> _INPUT MATERIAL_:
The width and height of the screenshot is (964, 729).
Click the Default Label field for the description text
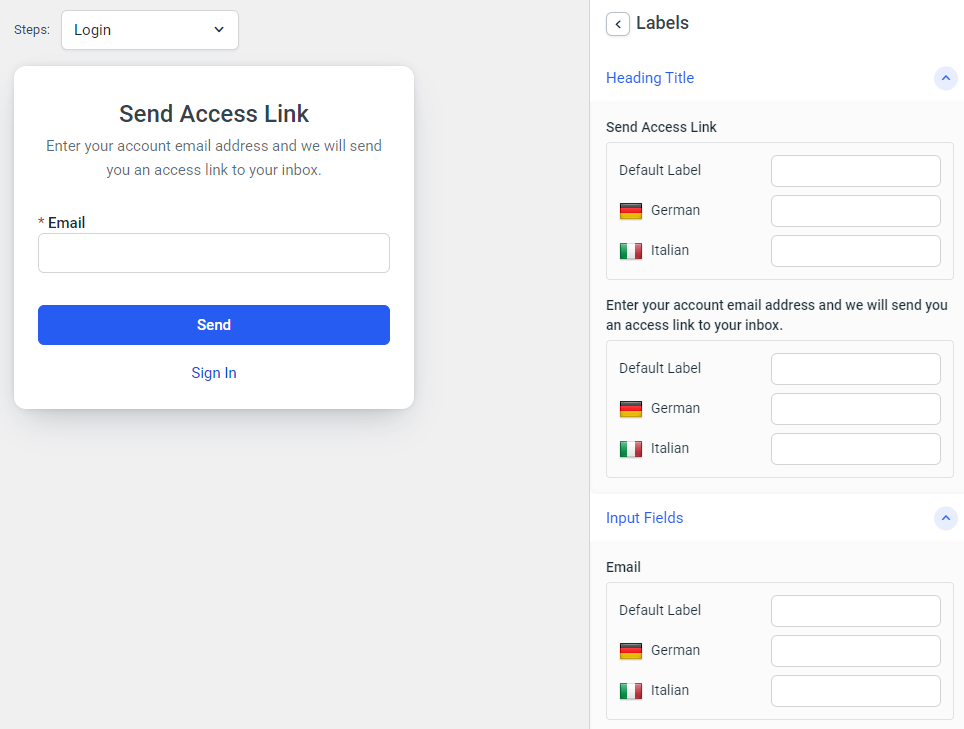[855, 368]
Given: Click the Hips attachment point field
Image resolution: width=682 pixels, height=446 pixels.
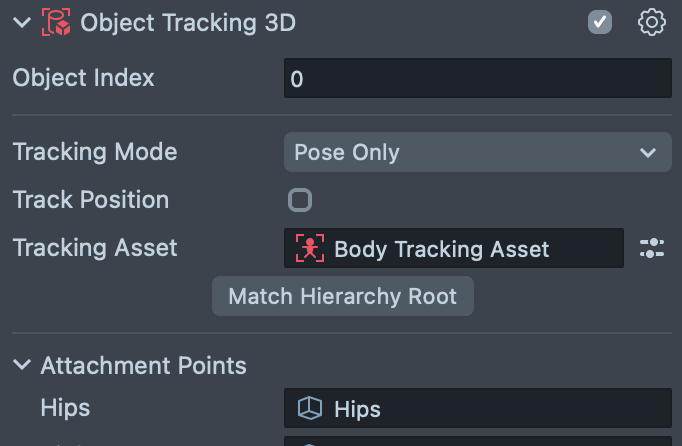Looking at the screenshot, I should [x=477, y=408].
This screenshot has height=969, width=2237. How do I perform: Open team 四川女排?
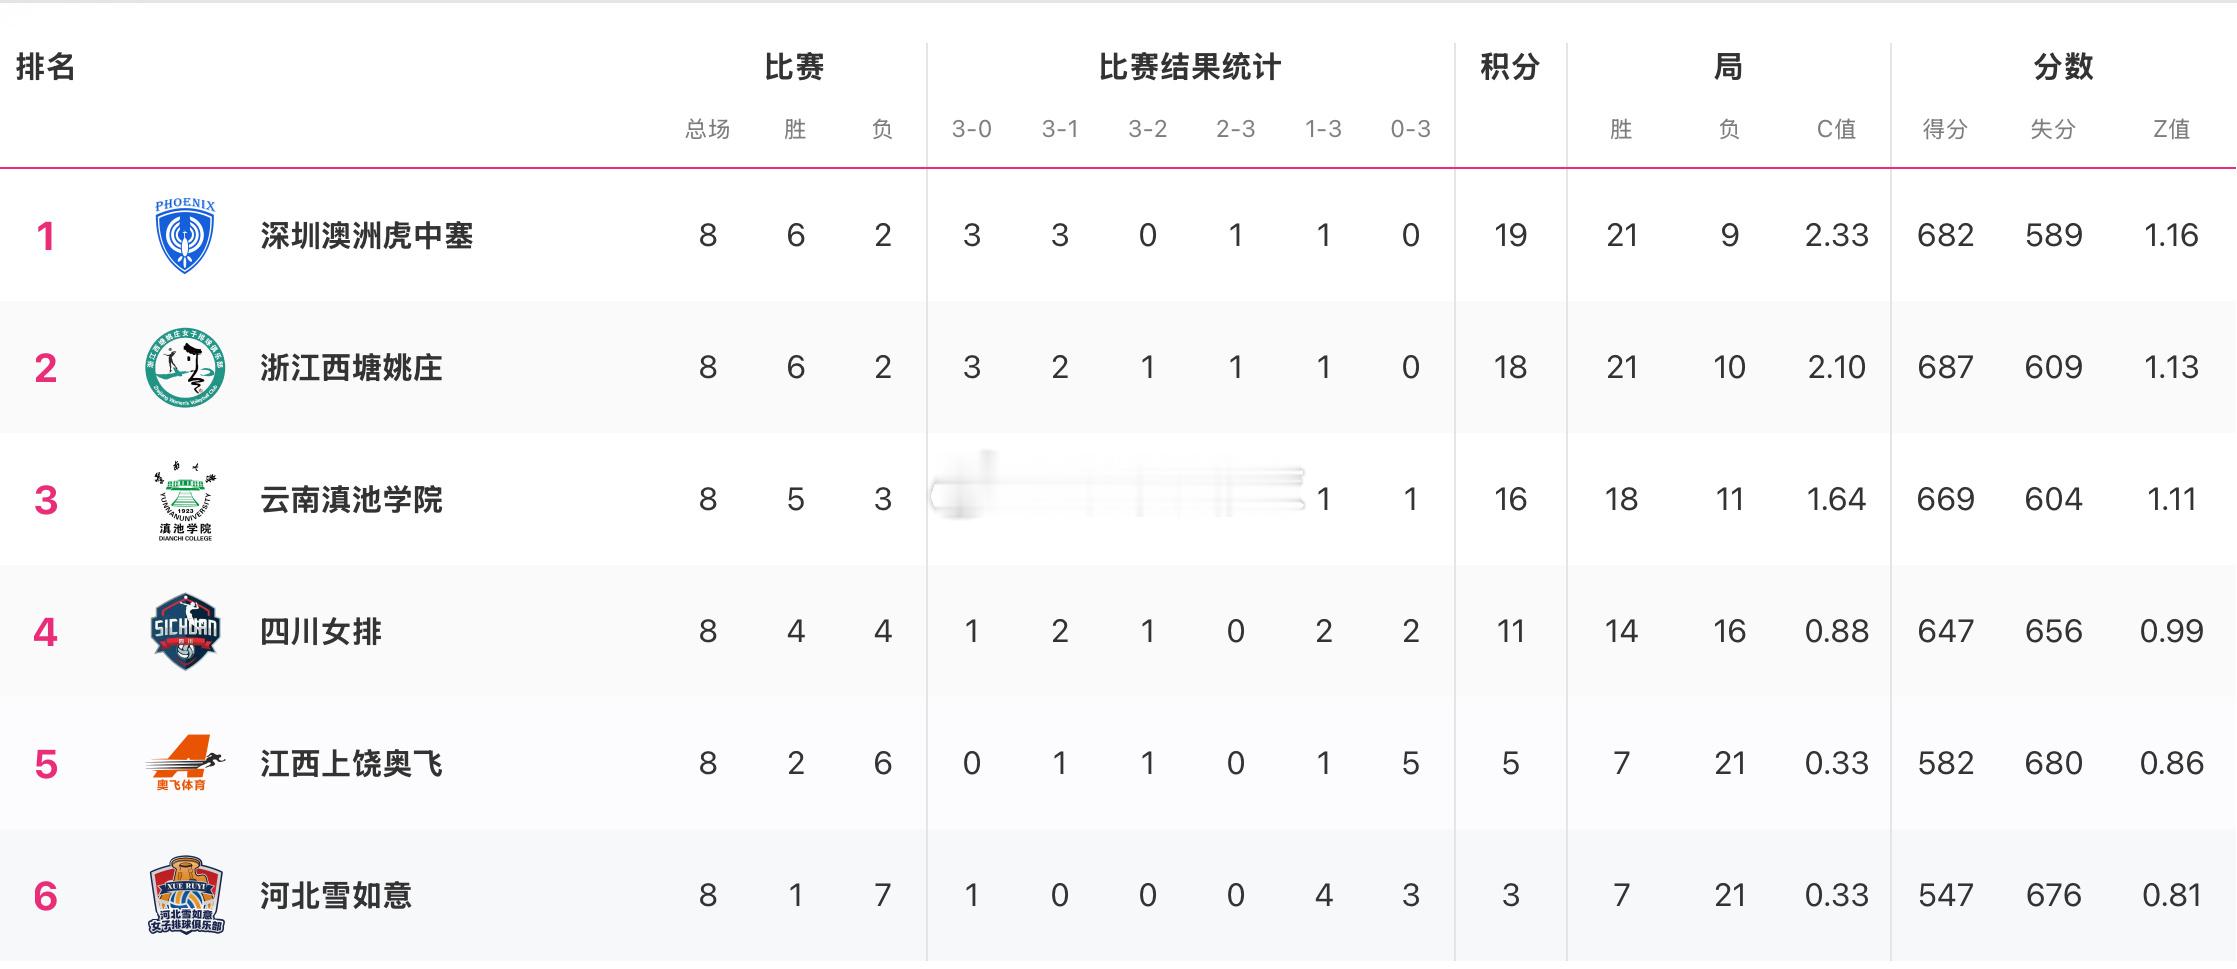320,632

> _REQUIRED TASK_:
Reproduce every line of the three entries above verbatim, omitting the pictures.

> _RESPONSE_:
The width and height of the screenshot is (964, 729).
Click the Default Label field for the description text
[855, 368]
Given: Click the Hips attachment point field
Image resolution: width=682 pixels, height=446 pixels.
Looking at the screenshot, I should [x=477, y=408].
This screenshot has height=969, width=2237. How do I perform: Open team 四川女排?
320,632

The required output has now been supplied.